On the twenty-fourth of March in 1882 in Berlin there was a meeting of the Physiological Society in a plain small room made magnificent by the presence of the most brilliant men of science in Germany. Paul Ehrlich was there and the most eminent Professor Rudolph Virchow—who had but lately sniffed at this crazy Koch and his alleged bacilli of disease—and nearly all of the famous German battlers against disease were there.
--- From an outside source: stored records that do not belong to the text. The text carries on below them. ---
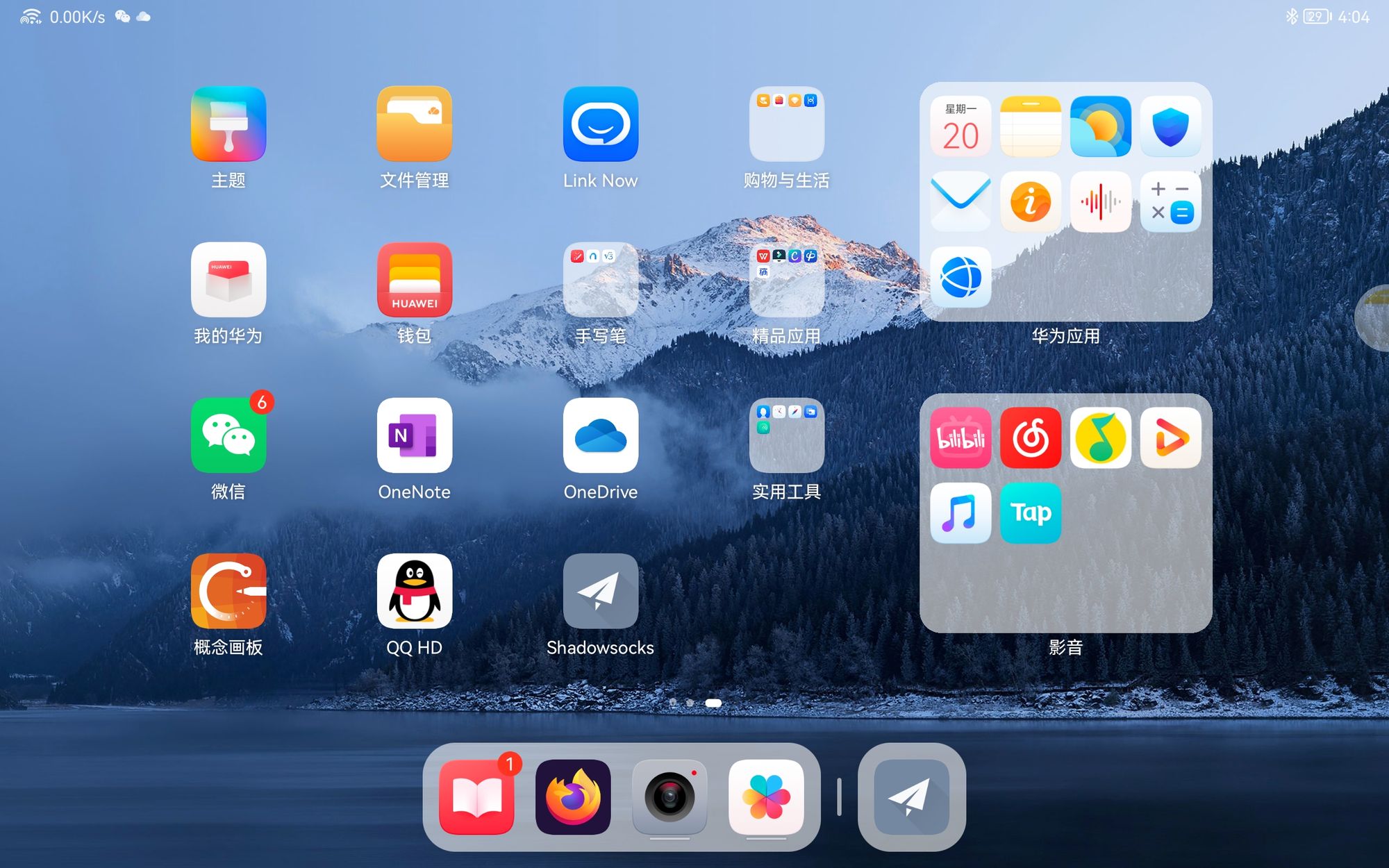Launch QQ Music streaming app

(1100, 437)
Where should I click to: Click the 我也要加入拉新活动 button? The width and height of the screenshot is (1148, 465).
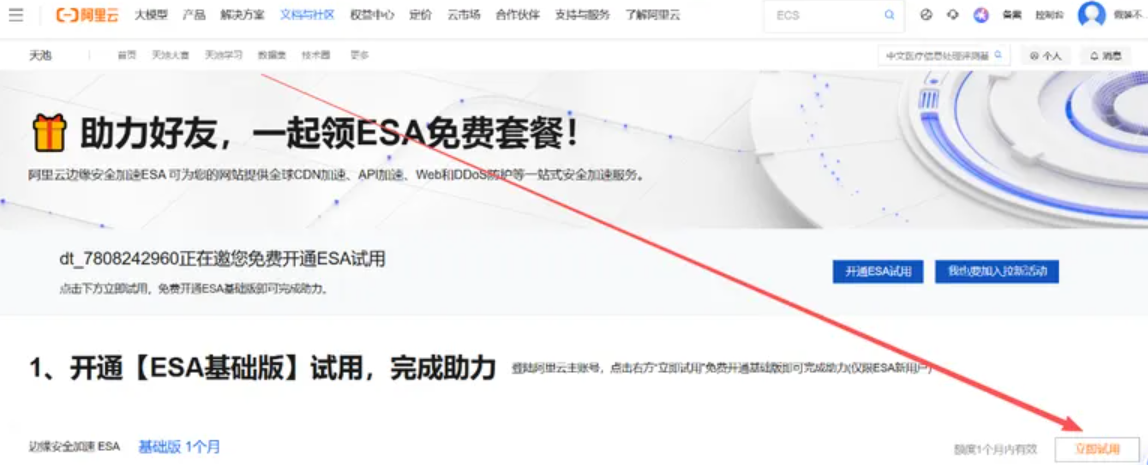[996, 272]
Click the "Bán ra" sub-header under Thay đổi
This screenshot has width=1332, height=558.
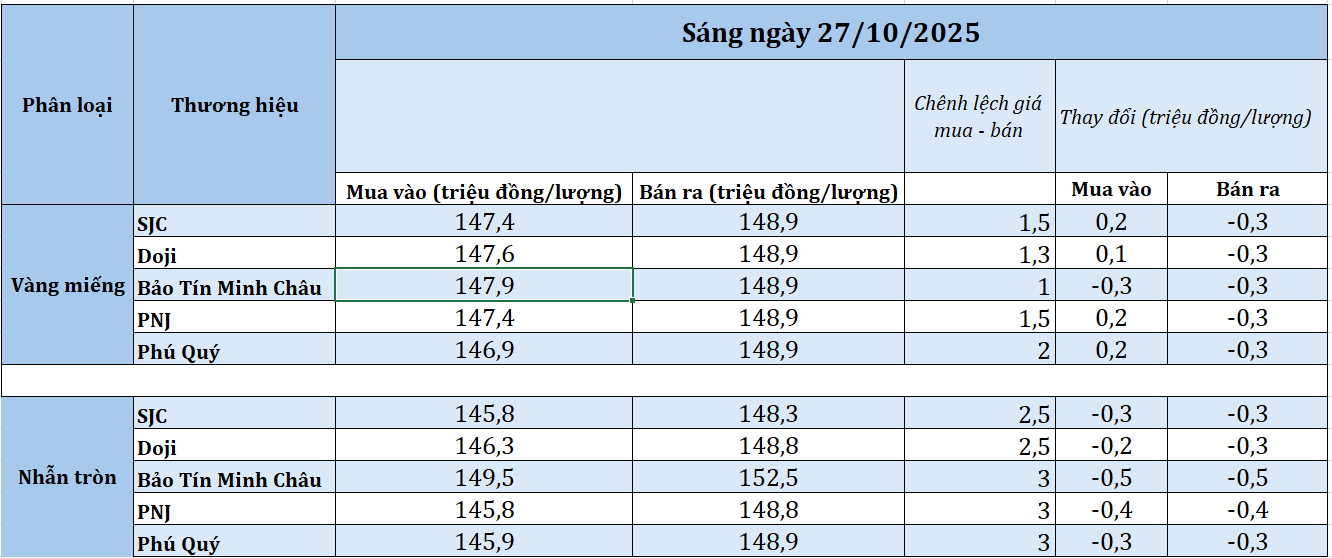pyautogui.click(x=1247, y=190)
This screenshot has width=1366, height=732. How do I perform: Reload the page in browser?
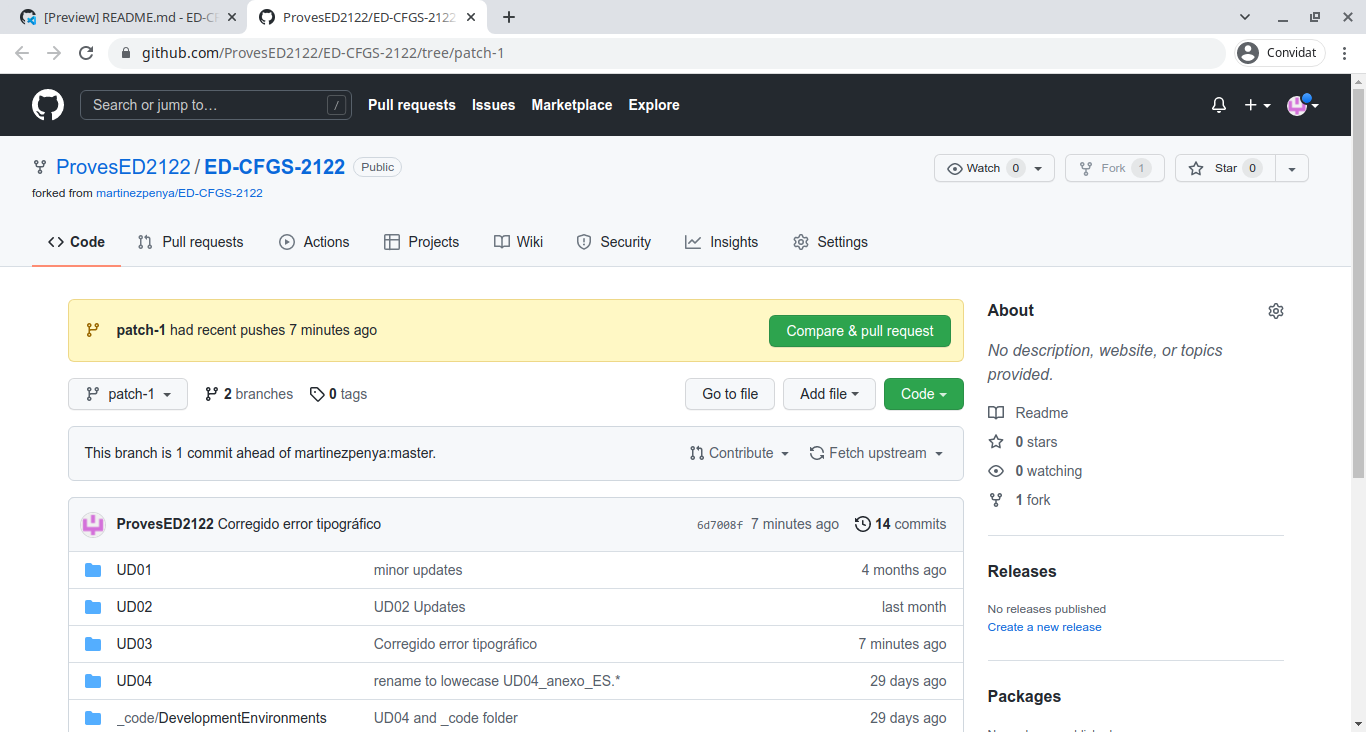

A bespectacled wrinkled small man rose and put his face close to his papers and fumbled with them. The papers quivered and his voice shook a little as he started to speak. With an admirable modesty Robert Koch told these men the plain story of the way he had searched out the invisible assassin of one human being out of every seven that died. With no oratorical raisings of his voice he told these disease fighters that the physicians of the world were now able to learn all of the habits of this bacillus of tuberculosis—this smallest but most savage enemy of men. Koch recited to them the lurking places of this slim microbe, its strengths and weaknesses, and he showed them how they might begin the fight to crush, to wipe out this sub-visible deadly enemy.

At last Koch sat down, to wait for the discussion, the inevitable arguments and objections that greet the finish of revolutionary papers. But no man rose to his feet, no word was spoken, and finally eyes began to turn toward Virchow, the oracle, the Tsar of German science, the thunderer whose mere frown had ruined great theories of disease.